Hundreds of miners who spent three days underground as part of a union dispute were leaving a gold mine in South Africa on Wednesday, the union at the center of the standoff said.
More than 100 miners who were held against their will by fellow employees of the mine near Johannesburg escaped earlier, a mine official said.
More than 550 mine workers had been in the mine since they went down late Sunday. An unknown number of them prevented the others from leaving as they demanded formal recognition of their unregistered labor union, the mine official said.
The company that runs the mine said it had rough estimates indicating that around 110-120 of the miners were likely supporters of the unregistered union and had kept their co-workers from departing, although it was not certain.
The union - The Association of Mineworkers and Construction Union - gave another version of the events and said the miners had stayed underground willingly as a protest in support of the union. The AMCU union denied anyone was held against their will despite police and mine officials calling it a “hostage” situation.
Miners carrying sticks and poles were seen emerging from the Modder East mine in Springs, east of Johannesburg. Some of them said that all workers underground were coming out.
The trouble at Modder East began early Monday after 562 miners and other workers remained underground at the end of their night shift.

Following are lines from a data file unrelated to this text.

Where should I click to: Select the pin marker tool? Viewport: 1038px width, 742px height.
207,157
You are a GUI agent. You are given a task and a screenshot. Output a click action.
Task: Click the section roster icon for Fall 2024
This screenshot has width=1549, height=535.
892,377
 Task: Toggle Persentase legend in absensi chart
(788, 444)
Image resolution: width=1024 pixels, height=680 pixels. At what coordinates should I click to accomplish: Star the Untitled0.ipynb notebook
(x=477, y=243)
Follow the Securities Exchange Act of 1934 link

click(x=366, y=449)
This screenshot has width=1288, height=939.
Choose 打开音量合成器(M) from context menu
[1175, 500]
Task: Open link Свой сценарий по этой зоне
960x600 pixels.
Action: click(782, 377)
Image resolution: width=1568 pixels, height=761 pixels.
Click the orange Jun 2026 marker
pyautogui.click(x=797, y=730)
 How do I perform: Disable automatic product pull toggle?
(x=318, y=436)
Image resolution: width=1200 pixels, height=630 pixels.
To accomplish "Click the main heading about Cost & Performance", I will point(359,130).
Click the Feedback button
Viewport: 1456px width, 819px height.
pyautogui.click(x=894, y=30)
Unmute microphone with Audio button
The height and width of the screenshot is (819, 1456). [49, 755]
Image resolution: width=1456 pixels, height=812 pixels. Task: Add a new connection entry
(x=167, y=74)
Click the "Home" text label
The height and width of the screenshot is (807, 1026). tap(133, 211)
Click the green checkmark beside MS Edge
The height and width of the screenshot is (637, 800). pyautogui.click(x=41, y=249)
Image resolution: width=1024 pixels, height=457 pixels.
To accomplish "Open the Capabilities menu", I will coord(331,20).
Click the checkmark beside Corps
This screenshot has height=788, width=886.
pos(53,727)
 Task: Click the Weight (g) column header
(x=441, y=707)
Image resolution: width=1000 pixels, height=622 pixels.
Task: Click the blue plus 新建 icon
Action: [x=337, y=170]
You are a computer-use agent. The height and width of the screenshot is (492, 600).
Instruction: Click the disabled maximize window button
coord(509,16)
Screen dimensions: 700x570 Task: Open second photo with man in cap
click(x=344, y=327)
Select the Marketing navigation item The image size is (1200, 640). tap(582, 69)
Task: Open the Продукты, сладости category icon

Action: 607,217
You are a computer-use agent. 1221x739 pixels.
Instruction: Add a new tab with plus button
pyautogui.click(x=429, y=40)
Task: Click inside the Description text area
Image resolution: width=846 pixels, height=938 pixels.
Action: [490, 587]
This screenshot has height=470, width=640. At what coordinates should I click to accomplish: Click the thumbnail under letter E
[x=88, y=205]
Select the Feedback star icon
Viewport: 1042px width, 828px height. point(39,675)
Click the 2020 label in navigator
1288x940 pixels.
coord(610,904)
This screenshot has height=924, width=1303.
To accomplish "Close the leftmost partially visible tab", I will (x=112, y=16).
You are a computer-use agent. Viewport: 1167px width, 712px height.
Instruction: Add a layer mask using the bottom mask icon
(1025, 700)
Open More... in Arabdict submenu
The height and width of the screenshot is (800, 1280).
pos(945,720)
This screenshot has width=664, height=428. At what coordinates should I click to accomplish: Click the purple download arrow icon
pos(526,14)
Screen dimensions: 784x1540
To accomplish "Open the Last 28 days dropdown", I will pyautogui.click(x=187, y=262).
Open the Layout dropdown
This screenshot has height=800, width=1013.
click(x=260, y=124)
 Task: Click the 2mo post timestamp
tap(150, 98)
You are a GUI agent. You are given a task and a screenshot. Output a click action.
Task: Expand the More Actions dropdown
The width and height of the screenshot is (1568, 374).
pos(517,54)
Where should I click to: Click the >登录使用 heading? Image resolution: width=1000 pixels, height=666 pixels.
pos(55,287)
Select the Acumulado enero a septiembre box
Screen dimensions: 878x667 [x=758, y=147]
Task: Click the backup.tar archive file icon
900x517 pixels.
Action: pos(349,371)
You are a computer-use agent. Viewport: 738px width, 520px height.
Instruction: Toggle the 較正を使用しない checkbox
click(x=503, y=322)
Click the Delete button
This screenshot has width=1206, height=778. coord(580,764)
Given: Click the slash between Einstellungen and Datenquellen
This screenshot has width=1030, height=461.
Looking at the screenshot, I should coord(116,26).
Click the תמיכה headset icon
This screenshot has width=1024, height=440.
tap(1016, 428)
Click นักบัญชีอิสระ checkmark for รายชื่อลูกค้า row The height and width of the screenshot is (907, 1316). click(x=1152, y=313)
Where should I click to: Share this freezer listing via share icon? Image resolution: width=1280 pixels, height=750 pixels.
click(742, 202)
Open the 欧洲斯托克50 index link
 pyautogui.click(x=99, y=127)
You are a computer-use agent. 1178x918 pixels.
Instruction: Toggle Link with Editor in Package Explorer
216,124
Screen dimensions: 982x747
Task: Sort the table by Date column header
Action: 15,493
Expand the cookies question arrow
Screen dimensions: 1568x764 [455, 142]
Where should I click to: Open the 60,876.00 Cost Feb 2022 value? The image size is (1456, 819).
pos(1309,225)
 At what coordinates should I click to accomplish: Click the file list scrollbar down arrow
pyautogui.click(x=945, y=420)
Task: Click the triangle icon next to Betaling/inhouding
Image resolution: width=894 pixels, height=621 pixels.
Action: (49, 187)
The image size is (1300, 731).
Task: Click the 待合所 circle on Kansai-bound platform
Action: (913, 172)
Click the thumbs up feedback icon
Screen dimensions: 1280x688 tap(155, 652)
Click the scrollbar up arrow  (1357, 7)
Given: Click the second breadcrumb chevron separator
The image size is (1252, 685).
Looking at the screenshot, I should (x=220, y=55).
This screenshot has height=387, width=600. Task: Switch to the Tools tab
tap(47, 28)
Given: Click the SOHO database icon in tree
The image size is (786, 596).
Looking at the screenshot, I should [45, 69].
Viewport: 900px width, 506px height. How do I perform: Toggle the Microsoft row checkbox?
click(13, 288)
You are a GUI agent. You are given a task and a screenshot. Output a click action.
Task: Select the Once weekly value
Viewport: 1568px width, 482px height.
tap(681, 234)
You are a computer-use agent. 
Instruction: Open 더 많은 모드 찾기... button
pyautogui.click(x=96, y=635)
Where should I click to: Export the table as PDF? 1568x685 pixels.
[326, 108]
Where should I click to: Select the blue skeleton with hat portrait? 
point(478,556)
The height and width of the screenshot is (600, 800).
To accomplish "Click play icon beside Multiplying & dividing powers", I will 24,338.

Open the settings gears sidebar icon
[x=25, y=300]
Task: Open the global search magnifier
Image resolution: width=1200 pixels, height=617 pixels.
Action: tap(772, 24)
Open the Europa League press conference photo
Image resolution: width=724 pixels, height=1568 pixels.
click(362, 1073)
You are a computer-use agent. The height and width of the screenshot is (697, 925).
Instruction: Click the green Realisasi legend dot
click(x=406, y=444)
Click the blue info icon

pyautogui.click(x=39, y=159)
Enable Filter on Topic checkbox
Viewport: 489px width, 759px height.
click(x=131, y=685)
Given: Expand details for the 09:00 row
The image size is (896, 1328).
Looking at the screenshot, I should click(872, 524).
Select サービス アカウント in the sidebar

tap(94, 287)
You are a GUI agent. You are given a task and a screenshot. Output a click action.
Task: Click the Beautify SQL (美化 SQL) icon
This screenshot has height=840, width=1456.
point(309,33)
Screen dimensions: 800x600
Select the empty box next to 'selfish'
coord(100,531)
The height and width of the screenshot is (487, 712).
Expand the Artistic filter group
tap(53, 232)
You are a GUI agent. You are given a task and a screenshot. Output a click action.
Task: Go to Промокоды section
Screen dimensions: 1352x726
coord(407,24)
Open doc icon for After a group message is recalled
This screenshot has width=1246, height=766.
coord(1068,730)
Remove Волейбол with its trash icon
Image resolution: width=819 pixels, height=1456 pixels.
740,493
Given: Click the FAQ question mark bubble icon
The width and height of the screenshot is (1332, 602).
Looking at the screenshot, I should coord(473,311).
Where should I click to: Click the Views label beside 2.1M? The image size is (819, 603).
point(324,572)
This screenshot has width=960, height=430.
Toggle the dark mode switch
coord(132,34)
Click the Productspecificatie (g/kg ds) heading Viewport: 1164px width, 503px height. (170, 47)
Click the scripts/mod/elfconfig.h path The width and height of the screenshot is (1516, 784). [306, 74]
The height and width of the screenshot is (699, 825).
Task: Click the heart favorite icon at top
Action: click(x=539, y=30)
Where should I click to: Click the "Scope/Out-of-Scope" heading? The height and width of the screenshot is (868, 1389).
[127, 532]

Mine officials say approximately 15 were injured in scuffles, including a man that authorities think sustained a serious head injury. When mine officials sent a paramedic and a security officer to evacuate the man from the mine on Monday, they were also taken hostage, according to the head of the mine.
There was no immediate update from authorities on those injured mine workers. There were no signs of violence as the miners left the mine.
Early Wednesday, 109 miners had forced their way out, said Ziyaad Hassam, the head of legal at Gold One International, the company that owns the mine.
“This morning, they banded together and overpowered those controlling them and blocking the exits,” Hassam said. “They are tired, exhausted and dehydrated.”
They had given statements to police and been examined at a clinic, but none appeared to have any serious injuries, Hassam said.
The AMCU union says it represents the majority of miners at Modder East and they want the union to be recognized. The mine currently has a closed-shop agreement for its miners to be represented by another union, the National Union of Mineworkers, or NUM.
“Look, the dispute is simple, and we have been saying this for the past few days,” AMCU regional secretary Tladi Mokwena said. “Workers are saying they do not wish, or no longer want to belong to NUM. They want to be represented by AMCU as the trade union of their choice.”
“(Mine) management and NUM are refusing by all means to grant AMCU access into the operation in terms of recognition,” he said.
Mokwena said AMCU officials had not been in contact with the mine workers underground and were not allowed near the mine during the standoff, but Hassam said underground telephones were used to call an AMCU leader.
Police sent to the mine had taken a cautious approach over the three days and did not launch an operation to go underground and confront miners who might be holding others.
The rivalry between the AMCU and NUM unions is well known in South African mining circles and was partly behind one of the country's most horrific mining episodes, when 34 striking miners were shot dead by police at a platinum mine in North West province in 2012.
Six other mine workers, two police officers and two private security guards were killed as violence spiraled out of control at the Marikana mine in the days leading up to the mass police shooting, which is now known as the Marikana massacre.
It was the most lethal use of force by South African police since the 1976 Soweto uprisings against the apartheid regime.